Proverbs 23:9 says, “Do not speak in the hearing of a fool, for he will despise the good sense of your words.”
Jesus said it this way in Matthew 7:6, “Do not give dogs what is holy, and do not throw your pearls before pigs, lest they trample them underfoot and turn to attack you.”
Rather than spending all of my time on people who don’t want my unsolicited advice, I would be wise to pay attention to those seeking my assistance.
Does this give us reason to write people off? Certainly not. We should have our hearts and eyes open to anyone in need of our help. However, once they’ve demonstrated no interest in our help, we should respect that decision. Yes, we continue to love such people, but we cannot assume responsibility for them or take over their freewill. Attempting to do so is called codependency, and such an arrangement is emotionally destructive and spiritually unhealthy for both parties.
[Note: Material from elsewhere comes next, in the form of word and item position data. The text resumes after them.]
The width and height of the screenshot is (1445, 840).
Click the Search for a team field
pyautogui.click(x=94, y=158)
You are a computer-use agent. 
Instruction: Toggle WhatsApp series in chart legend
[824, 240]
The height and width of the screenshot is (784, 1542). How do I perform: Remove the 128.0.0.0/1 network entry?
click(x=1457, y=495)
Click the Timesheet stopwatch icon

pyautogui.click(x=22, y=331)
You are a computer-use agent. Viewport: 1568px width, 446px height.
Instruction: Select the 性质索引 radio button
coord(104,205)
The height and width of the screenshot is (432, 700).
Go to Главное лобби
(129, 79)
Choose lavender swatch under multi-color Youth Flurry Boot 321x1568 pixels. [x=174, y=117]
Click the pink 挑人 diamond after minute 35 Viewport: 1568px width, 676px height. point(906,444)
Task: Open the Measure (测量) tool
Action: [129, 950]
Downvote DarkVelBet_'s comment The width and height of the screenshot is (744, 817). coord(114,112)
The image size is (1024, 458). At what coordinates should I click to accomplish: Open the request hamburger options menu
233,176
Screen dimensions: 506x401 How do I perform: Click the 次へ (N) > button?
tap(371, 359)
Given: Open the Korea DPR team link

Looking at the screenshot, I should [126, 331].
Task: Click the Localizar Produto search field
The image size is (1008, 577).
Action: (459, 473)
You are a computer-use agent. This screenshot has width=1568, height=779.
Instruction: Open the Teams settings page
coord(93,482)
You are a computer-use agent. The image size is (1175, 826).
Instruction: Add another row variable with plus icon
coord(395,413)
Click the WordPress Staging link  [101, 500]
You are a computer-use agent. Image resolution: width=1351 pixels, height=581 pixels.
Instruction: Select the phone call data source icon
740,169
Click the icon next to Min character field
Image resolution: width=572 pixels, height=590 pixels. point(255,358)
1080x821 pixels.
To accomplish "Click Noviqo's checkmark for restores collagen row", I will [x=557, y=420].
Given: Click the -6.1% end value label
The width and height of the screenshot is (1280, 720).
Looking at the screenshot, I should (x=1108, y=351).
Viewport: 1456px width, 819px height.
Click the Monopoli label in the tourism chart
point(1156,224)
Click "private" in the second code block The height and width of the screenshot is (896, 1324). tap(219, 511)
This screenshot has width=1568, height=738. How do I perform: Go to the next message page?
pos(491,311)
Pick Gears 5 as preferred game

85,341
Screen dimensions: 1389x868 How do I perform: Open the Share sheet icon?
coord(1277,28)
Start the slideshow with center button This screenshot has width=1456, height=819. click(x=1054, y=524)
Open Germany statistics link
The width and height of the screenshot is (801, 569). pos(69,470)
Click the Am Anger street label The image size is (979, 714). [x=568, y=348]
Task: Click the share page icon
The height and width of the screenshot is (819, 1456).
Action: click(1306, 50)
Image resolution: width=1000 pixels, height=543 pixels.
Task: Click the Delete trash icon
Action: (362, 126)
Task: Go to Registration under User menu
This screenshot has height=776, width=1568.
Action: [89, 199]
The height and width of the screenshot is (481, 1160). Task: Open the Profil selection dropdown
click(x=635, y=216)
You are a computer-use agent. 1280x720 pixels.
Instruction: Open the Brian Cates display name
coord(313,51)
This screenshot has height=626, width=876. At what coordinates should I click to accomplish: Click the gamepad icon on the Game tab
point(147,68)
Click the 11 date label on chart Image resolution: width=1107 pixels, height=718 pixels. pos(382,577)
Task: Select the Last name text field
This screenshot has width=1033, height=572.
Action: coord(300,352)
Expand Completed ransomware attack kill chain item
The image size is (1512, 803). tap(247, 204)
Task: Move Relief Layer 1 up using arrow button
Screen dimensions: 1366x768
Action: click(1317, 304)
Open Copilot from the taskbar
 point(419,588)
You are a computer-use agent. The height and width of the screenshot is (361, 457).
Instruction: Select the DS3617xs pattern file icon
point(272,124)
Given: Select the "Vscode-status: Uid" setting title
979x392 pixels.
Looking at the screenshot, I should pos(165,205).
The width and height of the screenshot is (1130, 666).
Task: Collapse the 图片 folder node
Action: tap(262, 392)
On the flipside, some sadly refuse to help anyone because one or two people in the past refused or abused their help. When you or I come to such a conclusion, we have made helping others about us – “If one person won’t accept my help, then no one is deserving of it!” And if I seek to be someone’s savior, I have missed the purpose of service. Neither entering into a co-dependent relationship nor hardening one’s heart is a healthy response to others.
But we can continue to serve and bless others. Not everyone accepted Jesus’ help. People today still refuse his message and his sacrifice. Yet he continues serving those who come to him. May we be blessed and be a blessing by doing the same.